Collected data entries:
....

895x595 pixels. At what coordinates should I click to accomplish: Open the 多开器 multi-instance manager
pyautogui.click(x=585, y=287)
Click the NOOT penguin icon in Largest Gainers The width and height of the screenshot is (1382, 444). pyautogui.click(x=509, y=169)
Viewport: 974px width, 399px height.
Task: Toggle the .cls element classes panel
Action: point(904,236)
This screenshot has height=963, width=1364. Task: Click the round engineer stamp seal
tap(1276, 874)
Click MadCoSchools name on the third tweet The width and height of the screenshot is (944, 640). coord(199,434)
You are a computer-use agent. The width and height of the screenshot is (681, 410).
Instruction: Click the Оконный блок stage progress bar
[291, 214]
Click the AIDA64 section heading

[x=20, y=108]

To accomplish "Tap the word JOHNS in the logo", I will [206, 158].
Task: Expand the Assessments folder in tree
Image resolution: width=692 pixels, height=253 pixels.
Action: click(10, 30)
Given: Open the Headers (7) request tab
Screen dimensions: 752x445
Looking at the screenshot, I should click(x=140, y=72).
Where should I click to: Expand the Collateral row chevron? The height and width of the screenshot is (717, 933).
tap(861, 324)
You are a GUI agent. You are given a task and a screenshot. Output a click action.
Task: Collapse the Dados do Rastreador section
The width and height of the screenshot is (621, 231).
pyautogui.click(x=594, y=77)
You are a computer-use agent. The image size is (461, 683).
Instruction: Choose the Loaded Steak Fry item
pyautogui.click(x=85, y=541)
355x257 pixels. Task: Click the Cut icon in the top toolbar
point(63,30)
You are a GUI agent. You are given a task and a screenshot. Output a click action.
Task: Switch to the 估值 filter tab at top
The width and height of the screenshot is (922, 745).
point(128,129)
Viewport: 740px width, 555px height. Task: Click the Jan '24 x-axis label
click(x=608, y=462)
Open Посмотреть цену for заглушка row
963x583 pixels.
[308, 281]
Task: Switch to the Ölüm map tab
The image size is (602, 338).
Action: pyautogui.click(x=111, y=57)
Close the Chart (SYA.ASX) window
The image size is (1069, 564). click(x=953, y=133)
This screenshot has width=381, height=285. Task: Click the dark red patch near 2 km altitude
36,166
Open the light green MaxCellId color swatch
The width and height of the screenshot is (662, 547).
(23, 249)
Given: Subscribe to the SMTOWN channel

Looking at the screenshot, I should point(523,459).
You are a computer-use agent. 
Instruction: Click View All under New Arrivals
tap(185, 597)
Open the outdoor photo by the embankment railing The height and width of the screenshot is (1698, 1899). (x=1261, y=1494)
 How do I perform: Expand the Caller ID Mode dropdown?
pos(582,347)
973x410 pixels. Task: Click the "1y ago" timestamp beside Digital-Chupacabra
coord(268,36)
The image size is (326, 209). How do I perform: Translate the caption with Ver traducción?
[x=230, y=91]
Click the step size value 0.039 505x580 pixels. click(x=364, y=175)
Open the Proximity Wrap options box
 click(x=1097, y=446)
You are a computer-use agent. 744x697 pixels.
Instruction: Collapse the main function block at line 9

....

- Task objective
Using the exact wording, transcribe all the records above.

- Your solution
895x595 pixels. At what coordinates should I click to accomplish: Open the 多开器 multi-instance manager
pyautogui.click(x=585, y=287)
Click the NOOT penguin icon in Largest Gainers The width and height of the screenshot is (1382, 444). pyautogui.click(x=509, y=169)
Viewport: 974px width, 399px height.
Task: Toggle the .cls element classes panel
Action: point(904,236)
This screenshot has height=963, width=1364. Task: Click the round engineer stamp seal
tap(1276, 874)
Click MadCoSchools name on the third tweet The width and height of the screenshot is (944, 640). coord(199,434)
You are a computer-use agent. The width and height of the screenshot is (681, 410).
Instruction: Click the Оконный блок stage progress bar
[291, 214]
Click the AIDA64 section heading

[x=20, y=108]

To accomplish "Tap the word JOHNS in the logo", I will [206, 158].
Task: Expand the Assessments folder in tree
Image resolution: width=692 pixels, height=253 pixels.
Action: click(10, 30)
Given: Open the Headers (7) request tab
Screen dimensions: 752x445
Looking at the screenshot, I should click(x=140, y=72).
Where should I click to: Expand the Collateral row chevron? The height and width of the screenshot is (717, 933).
tap(861, 324)
You are a GUI agent. You are given a task and a screenshot. Output a click action.
Task: Collapse the Dados do Rastreador section
The width and height of the screenshot is (621, 231).
pyautogui.click(x=594, y=77)
You are a computer-use agent. The image size is (461, 683).
Instruction: Choose the Loaded Steak Fry item
pyautogui.click(x=85, y=541)
355x257 pixels. Task: Click the Cut icon in the top toolbar
point(63,30)
You are a GUI agent. You are given a task and a screenshot. Output a click action.
Task: Switch to the 估值 filter tab at top
The width and height of the screenshot is (922, 745).
point(128,129)
Viewport: 740px width, 555px height. Task: Click the Jan '24 x-axis label
click(x=608, y=462)
Open Посмотреть цену for заглушка row
963x583 pixels.
[308, 281]
Task: Switch to the Ölüm map tab
The image size is (602, 338).
Action: pyautogui.click(x=111, y=57)
Close the Chart (SYA.ASX) window
The image size is (1069, 564). click(x=953, y=133)
This screenshot has width=381, height=285. Task: Click the dark red patch near 2 km altitude
36,166
Open the light green MaxCellId color swatch
The width and height of the screenshot is (662, 547).
(23, 249)
Given: Subscribe to the SMTOWN channel

Looking at the screenshot, I should point(523,459).
You are a computer-use agent. 
Instruction: Click View All under New Arrivals
tap(185, 597)
Open the outdoor photo by the embankment railing The height and width of the screenshot is (1698, 1899). (x=1261, y=1494)
 How do I perform: Expand the Caller ID Mode dropdown?
pos(582,347)
973x410 pixels. Task: Click the "1y ago" timestamp beside Digital-Chupacabra
coord(268,36)
The image size is (326, 209). How do I perform: Translate the caption with Ver traducción?
[x=230, y=91]
Click the step size value 0.039 505x580 pixels. click(x=364, y=175)
Open the Proximity Wrap options box
 click(x=1097, y=446)
You are a computer-use agent. 744x697 pixels.
Instruction: Collapse the main function block at line 9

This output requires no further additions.